Essa adultização é uma forma de supressão da infância que resulta em consequências para a vida das crianças e dos adolescentes como traumas e sequelas pelo processo de violação de direitos fundamentais.
Quando não se respeita o direito de brincar, por exemplo, se está adultizando as crianças. No passado, as crianças brincavam de ser adultos, brincavam de casinha com amigos, e isso era saudável. Agora, as crianças se comportam, muitas vezes, como adultos, estão diante de conteúdos de violência e pornografia infantil e até sendo submetidas à exploração do trabalho infantil.
Além do trabalho infantil que ocorre nas ruas, com crianças vendendo doces e na agricultura, nas marcenarias e carvoarias, existem também os casos das famílias que obrigam as crianças ou as induzem a gravar conteúdos para serem monetizados.

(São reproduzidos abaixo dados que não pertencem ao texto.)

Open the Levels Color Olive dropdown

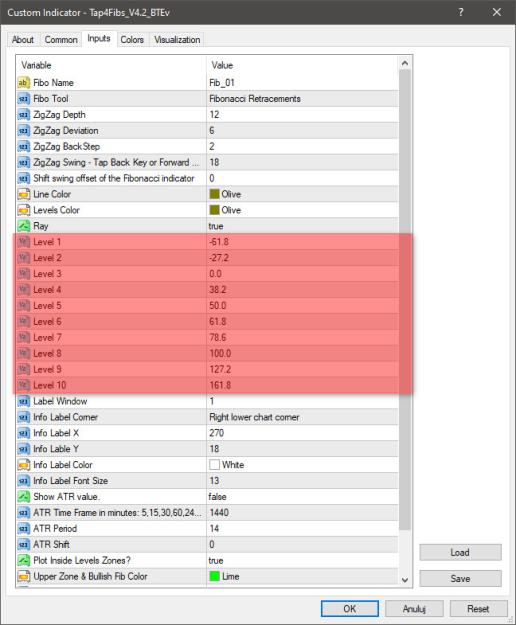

Há casos de pais e mães que deixam seus trabalhos formais para o tempo todo gravar vídeos com os filhos e lucrar com essas situações.
Ariel: A Internet não pode continuar sendo uma terra sem lei. A liberdade de expressão é um dos Direitos Humanos fundamentais, mas não pode desrespeitar os demais direitos, como a vida e a integridade física e psicológica.
Lembro aqui do caso de uma mulher de Guarujá (SP), que anos atrás foi exposta na Internet como se fosse sequestradora de crianças e foi linchada e morta por uma população movida pelo ódio gerado por informações falsas publicadas na Internet. Não podemos aceitar que a Internet gere mais casos graves como esse e tantos outros.
“No ano em que o ECA completa 35 anos,
é oportuno estabelecermos novas formas de proteção
da infância”
Esse debate partiu de entidades defensoras dos Direitos Humanos e das crianças e adolescentes, mas foi preciso que alguém que conhece os meandros da Internet e do mundo dos influenciadores digitais fizesse um verdadeiro dossiê em formato de vídeo para mostrar como essas violações ocorrem e como as plataformas colaboram e participam ativamente, lucrando com a exploração de crianças e adolescentes.
Então, é muito importante que esse debate seja feito no país neste momento. No ano em que o ECA completa 35 anos de existência é oportuno estabelecermos novas formas de proteção da infância e da juventude no Brasil.
Em caso de notificação ou denúncia de violação dos direitos das crianças e adolescentes, entre em contato com o Conselho Tutelar da sua região. É possível também acessar Delegacias de Proteção à Criança e ao Adolescente (DPCA) e denunciar por meio dos canais:
Disque 125 – Coordenação de Denúncias de Violação de Direitos da Criança e do Adolescente (Cisdeca), da Secretaria de Justiça e Cidadania (Sejus) do Distrito Federal.
Disque 100 – Disque Direitos Humanos, serviço nacional de informações sobre direitos de grupos vulneráveis e de denúncias de violações de direitos humanos.